The National Education Association poll, conducted in January, helps determine how much stress is being placed on educators right now – and finds how many say they will leave the profession sooner. has increased significantly since August. Among the other findings of the NEA poll were:

  • 90% of members say feeling burned out is a serious problem.
  • 86% say they have seen more educators leave the profession or retire earlier since the pandemic began.
  • 80% reported that unfilled job openings caused the rest to take on more work obligations

“Last summer, I started traveling around the country,” Becky Pringle, president of the NEA, which has nearly 3 million members, said of the motivation for the survey. “Without exception, every stop of mine, from Kentucky to Oakland, I hear the same stories of exhausted, overwhelmed educators, feeling unloved, disrespected.”

The poll found a racial gap in discontent: 62% of Black teachers and 59% of Hispanic teachers said they would leave sooner than planned, compared with 55% overall. But the desire to leave the teaching profession is similar to that of rookies, intermediate educators, and those nearing retirement.

“Our morning emails each day start with a blank slate,” says Amber McCoy, a 4th grade NEA member in Huntington, W. Va.[It] will let us know where we have staff shortages in the building and [ask] we participate in any way or at any time that we may. ”

Not many 20-year veterans like her and many young teachers are leaving or considering leaving, she said.

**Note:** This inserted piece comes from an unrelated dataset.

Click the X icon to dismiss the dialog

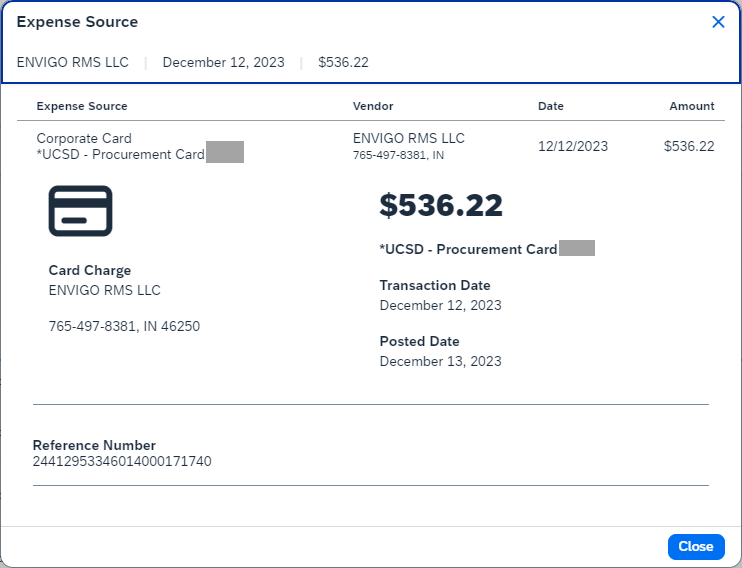point(718,22)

“This is not what they bargained for,” McCoy said. “I also mentor new teachers in my district and one of the girls was doing some clinical work in my classroom, and she called me and she just said, ‘I cry every day. Is the after-school day normal?” And I said, “Honey, it’s not normal. But this year it’s not uncommon.” “

Of course, saying you’re thinking about leaving, or reporting the perception that others are leaving, isn’t the same as actually making the announcement. However, the Bureau of Labor Statistics says there are now 567,000 fewer educators in US public schools than there were before the pandemic. And NEA data shows that 43% of the jobs posted are not filled.

When it comes to solutions, the NEA says money is the most important thing on the minds of its members. They are in favor of raising wages and hiring more people. Pringle said the union was amplifying the Biden administration’s message that the money from the US Rescue Plan — $122 billion in federal aid to K-12 schools — could and should be used to improve wages. and create new locations.

“We have been asked for assistance [U.S. Education Secretary Miguel Cardona] to really promote this part of the use of those funds,” Pringle said, “because some school districts have been a bit sensitive about using them to hire staff. “

A major reason for that, she explains, is that the extra money goes down within three years, while hiring someone or giving them a raise is an indefinite financial commitment.

Still, even if the funding is temporary, Pringle argues, it’s needed now.